Corrí hacia Marc. Se estaba incorporando con dificultad, mientras se friccionaba la mandíbula.
—¿Dónde está el boxeador ése? —dijo.
—He calculado mal el golpe —le contesté—. Le he dado demasiado fuerte... y la barandilla estaba resbaladiza. Se ha caído.
—Se ha... ¿Quiere decir que...?
Señaló el Ródano, que bajaba impetuoso diez metros por debajo de nosotros.
—Sí —dije.
—¡Cielo santo!
—Mire, ya se compadecerá en otra ocasión. De momento, vayamos a su periódico. Tengo que llamar por teléfono y quiero poder hacerlo sin trámites de mierda, sin tener que enseñar la documentación, rellenar una ficha y dar los datos hasta de mi abuela.
—No es mala idea. Incluso es estupenda, porque yo necesito un tónico y sé de un armario en el que hay coñac.
Por el camino me preguntó:
—Naturalmente, sabía lo que iba a pasar, ¿no?
—Me lo temía.
—¿Y me ha dejado ponerme unos zapatones tan ruidosos como los suyos? ¿Y una boina como la suya? En resumidas cuentas, tener la misma apariencia, ¿verdad?
—Sí.
—¿Y me ha hecho pasar delante?
—Sí.
—¿Y si me hubiese caído al agua?
—No podía caerse. Estaba yo. Esperaba su llamada.
—¿Y si hubiese llegado demasiado tarde? ¿Si no hubiese tenido tiempo de gritar? ¿Si hubiese resbalado? ¿Si...?
—Siempre habría podido detener al agresor. Yo en el agua y usted con el tipo no habría servido de nada. No habría sabido qué preguntarle. Mientras que si lo hubiese pillado yo...

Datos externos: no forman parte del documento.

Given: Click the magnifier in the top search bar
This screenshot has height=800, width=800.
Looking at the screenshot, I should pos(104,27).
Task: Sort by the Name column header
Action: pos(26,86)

—... Mientras yo flotaba en dirección a Valence...
—Le habría vengado.
—Es usted un gran tipo —se rió, entre sarcástico y amargo.
Una pausa, y luego:
—Tanto si sabía qué preguntarle como si no, ahora ya es un poco tarde —masculló entre dientes.
Parecía triunfante.
—En efecto, es mala suerte —otorgué—. Espero enderezar el tiro. La clave está en darse prisa.
Léo Malet. Calle de la Estación, 120. Traducción de Luisa Feliu. Libros del Asteroide.